- The problem: Task for the records below: count the lines that contain the word "swatch" and give only that number.

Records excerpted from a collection
****

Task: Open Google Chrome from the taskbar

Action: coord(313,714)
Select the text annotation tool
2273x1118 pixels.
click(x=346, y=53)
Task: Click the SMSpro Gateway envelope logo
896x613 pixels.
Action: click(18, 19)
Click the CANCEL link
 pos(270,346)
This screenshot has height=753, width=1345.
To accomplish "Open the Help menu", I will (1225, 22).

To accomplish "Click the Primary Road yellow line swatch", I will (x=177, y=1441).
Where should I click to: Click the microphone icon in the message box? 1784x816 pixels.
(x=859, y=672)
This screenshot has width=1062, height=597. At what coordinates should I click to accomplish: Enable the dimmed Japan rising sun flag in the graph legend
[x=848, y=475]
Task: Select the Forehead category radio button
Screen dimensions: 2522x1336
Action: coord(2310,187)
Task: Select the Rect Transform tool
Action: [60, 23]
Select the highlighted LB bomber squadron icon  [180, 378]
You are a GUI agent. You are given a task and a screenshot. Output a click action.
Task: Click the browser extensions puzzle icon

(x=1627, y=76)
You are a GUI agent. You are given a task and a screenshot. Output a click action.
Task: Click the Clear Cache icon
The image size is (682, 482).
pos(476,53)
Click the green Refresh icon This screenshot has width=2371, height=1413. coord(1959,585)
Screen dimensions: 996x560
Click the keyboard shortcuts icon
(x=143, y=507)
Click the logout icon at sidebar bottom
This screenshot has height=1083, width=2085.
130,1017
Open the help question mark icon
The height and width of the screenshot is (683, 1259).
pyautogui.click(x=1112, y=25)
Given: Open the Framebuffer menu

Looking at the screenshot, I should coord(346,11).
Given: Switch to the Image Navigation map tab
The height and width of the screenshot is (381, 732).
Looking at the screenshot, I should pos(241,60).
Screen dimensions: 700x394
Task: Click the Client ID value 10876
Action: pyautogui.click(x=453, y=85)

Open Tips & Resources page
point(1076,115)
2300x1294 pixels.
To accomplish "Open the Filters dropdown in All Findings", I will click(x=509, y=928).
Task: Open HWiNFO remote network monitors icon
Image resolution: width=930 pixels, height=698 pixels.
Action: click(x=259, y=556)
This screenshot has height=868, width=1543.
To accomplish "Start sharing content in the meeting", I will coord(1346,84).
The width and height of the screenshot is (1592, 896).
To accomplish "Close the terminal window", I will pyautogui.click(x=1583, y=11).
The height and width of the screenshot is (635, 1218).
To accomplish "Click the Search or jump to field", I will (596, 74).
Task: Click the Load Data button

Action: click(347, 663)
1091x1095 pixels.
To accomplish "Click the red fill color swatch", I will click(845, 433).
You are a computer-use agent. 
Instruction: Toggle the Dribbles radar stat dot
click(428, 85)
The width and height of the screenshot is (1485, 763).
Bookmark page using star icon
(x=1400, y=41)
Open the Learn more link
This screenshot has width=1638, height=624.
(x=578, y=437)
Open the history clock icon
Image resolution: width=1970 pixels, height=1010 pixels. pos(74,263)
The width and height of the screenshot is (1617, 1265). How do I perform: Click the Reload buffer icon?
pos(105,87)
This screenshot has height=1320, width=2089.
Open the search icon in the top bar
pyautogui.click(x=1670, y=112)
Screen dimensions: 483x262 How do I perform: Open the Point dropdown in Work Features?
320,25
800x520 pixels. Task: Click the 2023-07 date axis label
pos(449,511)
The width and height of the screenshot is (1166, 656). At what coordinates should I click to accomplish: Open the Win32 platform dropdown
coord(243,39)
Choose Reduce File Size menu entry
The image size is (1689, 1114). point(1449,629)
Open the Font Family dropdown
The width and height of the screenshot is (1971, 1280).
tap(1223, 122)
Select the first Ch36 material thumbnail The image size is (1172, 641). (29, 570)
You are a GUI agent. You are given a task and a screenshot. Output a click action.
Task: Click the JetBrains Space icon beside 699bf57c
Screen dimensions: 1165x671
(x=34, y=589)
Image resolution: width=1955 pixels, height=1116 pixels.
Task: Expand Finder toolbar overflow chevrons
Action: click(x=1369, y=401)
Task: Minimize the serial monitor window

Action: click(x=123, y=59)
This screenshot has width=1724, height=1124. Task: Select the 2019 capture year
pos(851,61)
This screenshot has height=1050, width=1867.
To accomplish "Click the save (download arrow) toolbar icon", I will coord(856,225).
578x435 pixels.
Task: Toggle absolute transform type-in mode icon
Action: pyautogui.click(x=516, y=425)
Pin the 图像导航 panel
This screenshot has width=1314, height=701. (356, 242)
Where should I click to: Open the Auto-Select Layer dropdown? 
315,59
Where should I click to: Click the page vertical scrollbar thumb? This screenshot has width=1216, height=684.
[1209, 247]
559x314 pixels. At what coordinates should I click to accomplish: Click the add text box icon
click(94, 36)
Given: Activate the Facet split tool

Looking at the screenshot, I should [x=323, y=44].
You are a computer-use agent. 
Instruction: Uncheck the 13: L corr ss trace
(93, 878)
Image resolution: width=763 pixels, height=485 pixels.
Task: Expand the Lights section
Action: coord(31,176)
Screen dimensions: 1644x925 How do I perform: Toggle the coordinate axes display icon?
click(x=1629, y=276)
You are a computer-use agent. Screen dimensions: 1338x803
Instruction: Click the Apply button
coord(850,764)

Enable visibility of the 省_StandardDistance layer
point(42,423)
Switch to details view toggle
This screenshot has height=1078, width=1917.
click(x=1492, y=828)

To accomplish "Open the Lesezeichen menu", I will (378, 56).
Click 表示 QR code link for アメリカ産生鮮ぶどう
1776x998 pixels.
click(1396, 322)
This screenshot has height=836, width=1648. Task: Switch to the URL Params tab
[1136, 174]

****

- Answer to this task: 2